3.13. Configuring and Using Chroot Jails

3.13.1. Running DNS and FTP Services in a Chroot Jail
3.13.2. Creating a Chroot Jail
3.13.3. Using a Chroot Jail

A chroot operation changes the apparent root directory for a running process and its children. It allows you to run a program with a root directory other than /. The program cannot see or access files outside the designated directory tree. Such an artificial root directory is called a chroot jail, and its purpose is to limit the directory access of a potential attacker. The chroot jail locks down a given process and any user ID that it is using so that all they see is the directory in which the process is running. To the process, it appears that the directory in which it is running is the root directory.


The chroot mechanism cannot defend against intentional tampering or low-level access to system devices by privileged users. For example, a chroot root user could create device nodes and mount file systems on them. A program can also break out of a chroot jail if it can gain root privilege and use chroot() to change its current working directory to the real root directory. For this reason, you should ensure that a chroot jail does not contain any setuid or setgid executables that are owned by root.

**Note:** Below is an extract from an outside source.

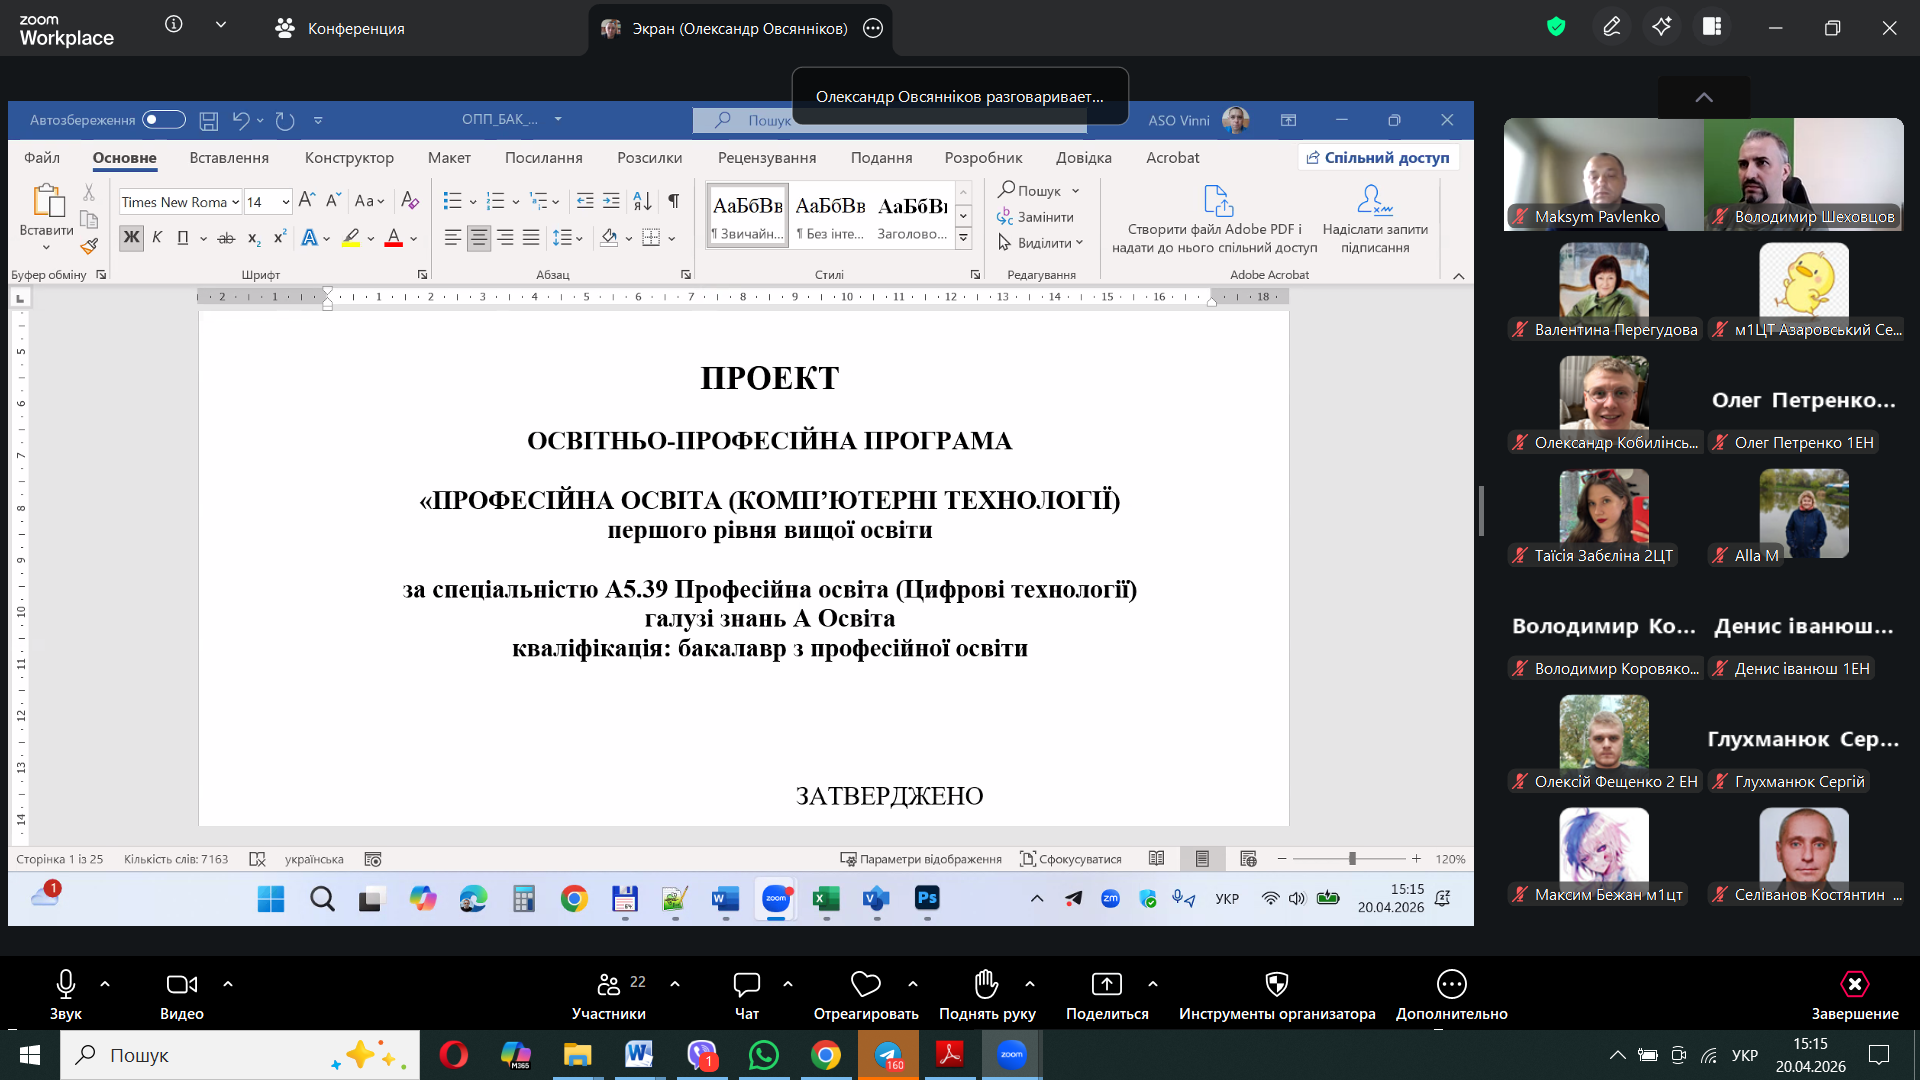Viewport: 1920px width, 1080px height.
Task: Click the Raise hand icon
Action: pos(986,985)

For a chroot process to be able to start successfully, you must populate the chroot directory with all required program files, configuration files, device nodes, and shared libraries at their expected locations relative to the level of the chroot directory.

3.13.1. Running DNS and FTP Services in a Chroot Jail

If the DNS name service daemon (named) runs in a chroot jail, any hacker that enters your system via a BIND exploit is isolated to the files under the chroot jail directory. Installing the bind-chroot package creates the /var/named/chroot directory, which becomes the chroot jail for all BIND files.

You can configure the vsftpd FTP server to automatically start chroot jails for clients. By default, anonymous users are placed in a chroot jail. However, local users that access an vsftpd FTP server are placed in their home directory. Specify the chroot_local_user=YES option in the /etc/vsftpd/vsftpd.conf file to place local users in a chroot jail based on their home directory.

3.13.2. Creating a Chroot Jail

To create a chroot jail:

  1. Create the directory that will become the root directory of the chroot jail, for example:

    # mkdir /home/oracle/jail
  2. Use the ldd command to find out which libraries are required by the command that you intend to run in the chroot jail, for example /bin/bash:

    # ldd /bin/bash
    	linux-vdso.so.1 =>  (0x00007fff56fcc000)
    	libtinfo.so.5 => /lib64/libtinfo.so.5 (0x0000003ad1200000)
    	libdl.so.2 => /lib64/libdl.so.2 (0x0000003abe600000)
    	libc.so.6 => /lib64/libc.so.6 (0x0000003abe200000)
    	/lib64/ld-linux-x86-64.so.2 (0x0000003abde00000)
  3. Create subdirectories of the chroot jail's root directory that have the same relative paths as the command binary and its required libraries have to the real root directory, for example:

    # mkdir /home/oracle/jail/bin
    # mkdir /home/oracle/jail/lib64
  4. Copy the binary and the shared libraries to the directories under the chroot jail's root directory, for example:

    # cp /bin/bash /home/oracle/jail/bin
    # cp /lib64/{libtinfo.so.5,libdl.so.2,libc.so.6,ld-linux-x86-64.so.2} \

3.13.3. Using a Chroot Jail

To run a command in a chroot jail in an existing directory (chroot_jail), use the following command:

# chroot chroot_jail command

If you do not specify a command argument, chroot runs the value of the SHELL environment variable or /bin/sh if SHELL is not set.

For example, to run /bin/bash in a chroot jail (having previously set it up as described in Section 3.13.2, “Creating a Chroot Jail”):

# chroot /home/oracle/jail
bash-4.1# pwd
bash-4.1# ls
bash: ls: command not found
bash-4.1# exit

You can run built-in shell commands such as pwd in this shell, but not other commands unless you have copied their binaries and any required shared libraries to the chroot jail.